**** DATA FOR THE TASK
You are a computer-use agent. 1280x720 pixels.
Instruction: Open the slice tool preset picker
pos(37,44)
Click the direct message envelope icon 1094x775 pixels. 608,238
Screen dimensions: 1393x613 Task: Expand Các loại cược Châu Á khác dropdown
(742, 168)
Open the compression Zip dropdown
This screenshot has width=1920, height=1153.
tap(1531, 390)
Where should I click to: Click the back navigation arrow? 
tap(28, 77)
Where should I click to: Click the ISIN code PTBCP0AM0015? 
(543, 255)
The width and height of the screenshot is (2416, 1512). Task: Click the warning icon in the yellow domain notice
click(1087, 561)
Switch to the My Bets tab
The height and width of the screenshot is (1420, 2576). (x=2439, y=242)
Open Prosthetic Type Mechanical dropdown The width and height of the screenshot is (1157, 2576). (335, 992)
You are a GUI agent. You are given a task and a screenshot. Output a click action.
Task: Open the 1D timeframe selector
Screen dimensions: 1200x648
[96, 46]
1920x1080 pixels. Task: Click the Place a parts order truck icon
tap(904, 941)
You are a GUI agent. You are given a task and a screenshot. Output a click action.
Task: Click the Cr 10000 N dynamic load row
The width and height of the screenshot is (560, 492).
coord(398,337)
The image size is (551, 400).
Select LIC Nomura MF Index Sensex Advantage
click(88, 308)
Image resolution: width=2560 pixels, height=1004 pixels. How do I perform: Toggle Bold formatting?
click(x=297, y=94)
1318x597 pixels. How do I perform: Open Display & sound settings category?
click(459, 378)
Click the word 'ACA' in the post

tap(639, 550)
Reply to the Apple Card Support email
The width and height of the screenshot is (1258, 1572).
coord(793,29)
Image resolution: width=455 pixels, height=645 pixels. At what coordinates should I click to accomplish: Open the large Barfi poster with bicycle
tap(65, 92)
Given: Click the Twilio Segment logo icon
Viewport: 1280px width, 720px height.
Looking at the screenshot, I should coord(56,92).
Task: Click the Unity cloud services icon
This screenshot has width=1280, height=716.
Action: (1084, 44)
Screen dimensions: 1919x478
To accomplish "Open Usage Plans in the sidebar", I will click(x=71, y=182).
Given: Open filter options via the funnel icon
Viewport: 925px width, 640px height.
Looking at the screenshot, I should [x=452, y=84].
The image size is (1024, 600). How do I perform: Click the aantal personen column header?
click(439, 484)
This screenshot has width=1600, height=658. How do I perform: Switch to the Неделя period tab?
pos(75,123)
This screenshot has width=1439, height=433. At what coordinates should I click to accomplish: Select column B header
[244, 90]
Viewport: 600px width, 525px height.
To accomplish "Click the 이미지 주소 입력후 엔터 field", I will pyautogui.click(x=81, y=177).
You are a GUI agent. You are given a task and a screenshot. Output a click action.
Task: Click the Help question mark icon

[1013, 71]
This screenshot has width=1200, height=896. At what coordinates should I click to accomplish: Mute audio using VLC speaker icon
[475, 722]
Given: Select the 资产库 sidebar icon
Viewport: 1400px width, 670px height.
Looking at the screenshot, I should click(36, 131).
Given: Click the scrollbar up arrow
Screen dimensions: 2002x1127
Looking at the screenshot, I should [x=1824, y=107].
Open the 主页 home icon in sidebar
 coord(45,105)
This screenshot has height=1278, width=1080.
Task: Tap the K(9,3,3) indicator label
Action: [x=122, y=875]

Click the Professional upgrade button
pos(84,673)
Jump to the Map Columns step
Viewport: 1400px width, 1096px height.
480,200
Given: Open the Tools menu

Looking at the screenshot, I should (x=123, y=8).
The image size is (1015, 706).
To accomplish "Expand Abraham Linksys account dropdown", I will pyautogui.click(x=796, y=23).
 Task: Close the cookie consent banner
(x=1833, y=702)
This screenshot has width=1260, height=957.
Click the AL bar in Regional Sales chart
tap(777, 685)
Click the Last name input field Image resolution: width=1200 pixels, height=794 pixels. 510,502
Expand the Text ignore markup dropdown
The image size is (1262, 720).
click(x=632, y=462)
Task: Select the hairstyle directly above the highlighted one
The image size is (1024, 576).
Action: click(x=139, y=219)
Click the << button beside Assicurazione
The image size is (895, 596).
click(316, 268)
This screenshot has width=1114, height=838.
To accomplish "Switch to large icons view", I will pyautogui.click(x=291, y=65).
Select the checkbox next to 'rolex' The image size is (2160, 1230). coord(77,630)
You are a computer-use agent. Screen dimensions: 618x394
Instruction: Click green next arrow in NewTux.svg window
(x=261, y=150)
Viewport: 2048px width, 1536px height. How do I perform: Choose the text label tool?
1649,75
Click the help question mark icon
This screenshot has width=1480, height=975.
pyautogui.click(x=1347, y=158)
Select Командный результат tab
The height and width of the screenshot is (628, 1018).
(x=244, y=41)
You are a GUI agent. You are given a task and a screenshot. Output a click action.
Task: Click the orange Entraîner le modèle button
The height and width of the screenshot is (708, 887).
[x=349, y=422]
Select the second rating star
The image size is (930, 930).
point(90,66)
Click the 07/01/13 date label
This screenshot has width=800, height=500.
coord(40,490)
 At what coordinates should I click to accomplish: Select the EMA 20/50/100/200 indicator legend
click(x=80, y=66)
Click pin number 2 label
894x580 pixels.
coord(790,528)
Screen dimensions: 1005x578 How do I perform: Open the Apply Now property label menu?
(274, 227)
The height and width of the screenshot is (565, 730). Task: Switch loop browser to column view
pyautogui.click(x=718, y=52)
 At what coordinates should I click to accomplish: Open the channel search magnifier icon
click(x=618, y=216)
********
**GOAL**
Return all of the lines above, word for word, with nothing changed.

**SOLUTION BELOW**
You are a computer-use agent. 1280x720 pixels.
Instruction: Open the slice tool preset picker
pos(37,44)
Click the direct message envelope icon 1094x775 pixels. 608,238
Screen dimensions: 1393x613 Task: Expand Các loại cược Châu Á khác dropdown
(742, 168)
Open the compression Zip dropdown
This screenshot has width=1920, height=1153.
tap(1531, 390)
Where should I click to: Click the back navigation arrow? 
tap(28, 77)
Where should I click to: Click the ISIN code PTBCP0AM0015? 
(543, 255)
The width and height of the screenshot is (2416, 1512). Task: Click the warning icon in the yellow domain notice
click(1087, 561)
Switch to the My Bets tab
The height and width of the screenshot is (1420, 2576). (x=2439, y=242)
Open Prosthetic Type Mechanical dropdown The width and height of the screenshot is (1157, 2576). (335, 992)
You are a GUI agent. You are given a task and a screenshot. Output a click action.
Task: Open the 1D timeframe selector
Screen dimensions: 1200x648
[96, 46]
1920x1080 pixels. Task: Click the Place a parts order truck icon
tap(904, 941)
You are a GUI agent. You are given a task and a screenshot. Output a click action.
Task: Click the Cr 10000 N dynamic load row
The width and height of the screenshot is (560, 492).
coord(398,337)
The image size is (551, 400).
Select LIC Nomura MF Index Sensex Advantage
click(88, 308)
Image resolution: width=2560 pixels, height=1004 pixels. How do I perform: Toggle Bold formatting?
click(x=297, y=94)
1318x597 pixels. How do I perform: Open Display & sound settings category?
click(459, 378)
Click the word 'ACA' in the post

tap(639, 550)
Reply to the Apple Card Support email
The width and height of the screenshot is (1258, 1572).
coord(793,29)
Image resolution: width=455 pixels, height=645 pixels. At what coordinates should I click to accomplish: Open the large Barfi poster with bicycle
tap(65, 92)
Given: Click the Twilio Segment logo icon
Viewport: 1280px width, 720px height.
Looking at the screenshot, I should coord(56,92).
Task: Click the Unity cloud services icon
This screenshot has width=1280, height=716.
Action: (1084, 44)
Screen dimensions: 1919x478
To accomplish "Open Usage Plans in the sidebar", I will click(x=71, y=182).
Given: Open filter options via the funnel icon
Viewport: 925px width, 640px height.
Looking at the screenshot, I should [x=452, y=84].
The image size is (1024, 600). How do I perform: Click the aantal personen column header?
click(439, 484)
This screenshot has width=1600, height=658. How do I perform: Switch to the Неделя period tab?
pos(75,123)
This screenshot has width=1439, height=433. At what coordinates should I click to accomplish: Select column B header
[244, 90]
Viewport: 600px width, 525px height.
To accomplish "Click the 이미지 주소 입력후 엔터 field", I will pyautogui.click(x=81, y=177).
You are a GUI agent. You are given a task and a screenshot. Output a click action.
Task: Click the Help question mark icon

[1013, 71]
This screenshot has width=1200, height=896. At what coordinates should I click to accomplish: Mute audio using VLC speaker icon
[475, 722]
Given: Select the 资产库 sidebar icon
Viewport: 1400px width, 670px height.
Looking at the screenshot, I should click(36, 131).
Given: Click the scrollbar up arrow
Screen dimensions: 2002x1127
Looking at the screenshot, I should [x=1824, y=107].
Open the 主页 home icon in sidebar
 coord(45,105)
This screenshot has height=1278, width=1080.
Task: Tap the K(9,3,3) indicator label
Action: [x=122, y=875]

Click the Professional upgrade button
pos(84,673)
Jump to the Map Columns step
Viewport: 1400px width, 1096px height.
480,200
Given: Open the Tools menu

Looking at the screenshot, I should (x=123, y=8).
The image size is (1015, 706).
To accomplish "Expand Abraham Linksys account dropdown", I will pyautogui.click(x=796, y=23).
 Task: Close the cookie consent banner
(x=1833, y=702)
This screenshot has width=1260, height=957.
Click the AL bar in Regional Sales chart
tap(777, 685)
Click the Last name input field Image resolution: width=1200 pixels, height=794 pixels. 510,502
Expand the Text ignore markup dropdown
The image size is (1262, 720).
click(x=632, y=462)
Task: Select the hairstyle directly above the highlighted one
The image size is (1024, 576).
Action: click(x=139, y=219)
Click the << button beside Assicurazione
The image size is (895, 596).
click(316, 268)
This screenshot has width=1114, height=838.
To accomplish "Switch to large icons view", I will pyautogui.click(x=291, y=65).
Select the checkbox next to 'rolex' The image size is (2160, 1230). coord(77,630)
You are a computer-use agent. Screen dimensions: 618x394
Instruction: Click green next arrow in NewTux.svg window
(x=261, y=150)
Viewport: 2048px width, 1536px height. How do I perform: Choose the text label tool?
1649,75
Click the help question mark icon
This screenshot has width=1480, height=975.
pyautogui.click(x=1347, y=158)
Select Командный результат tab
The height and width of the screenshot is (628, 1018).
(x=244, y=41)
You are a GUI agent. You are given a task and a screenshot. Output a click action.
Task: Click the orange Entraîner le modèle button
The height and width of the screenshot is (708, 887).
[x=349, y=422]
Select the second rating star
The image size is (930, 930).
point(90,66)
Click the 07/01/13 date label
This screenshot has width=800, height=500.
coord(40,490)
 At what coordinates should I click to accomplish: Select the EMA 20/50/100/200 indicator legend
click(x=80, y=66)
Click pin number 2 label
894x580 pixels.
coord(790,528)
Screen dimensions: 1005x578 How do I perform: Open the Apply Now property label menu?
(274, 227)
The height and width of the screenshot is (565, 730). Task: Switch loop browser to column view
pyautogui.click(x=718, y=52)
 At what coordinates should I click to accomplish: Open the channel search magnifier icon
click(x=618, y=216)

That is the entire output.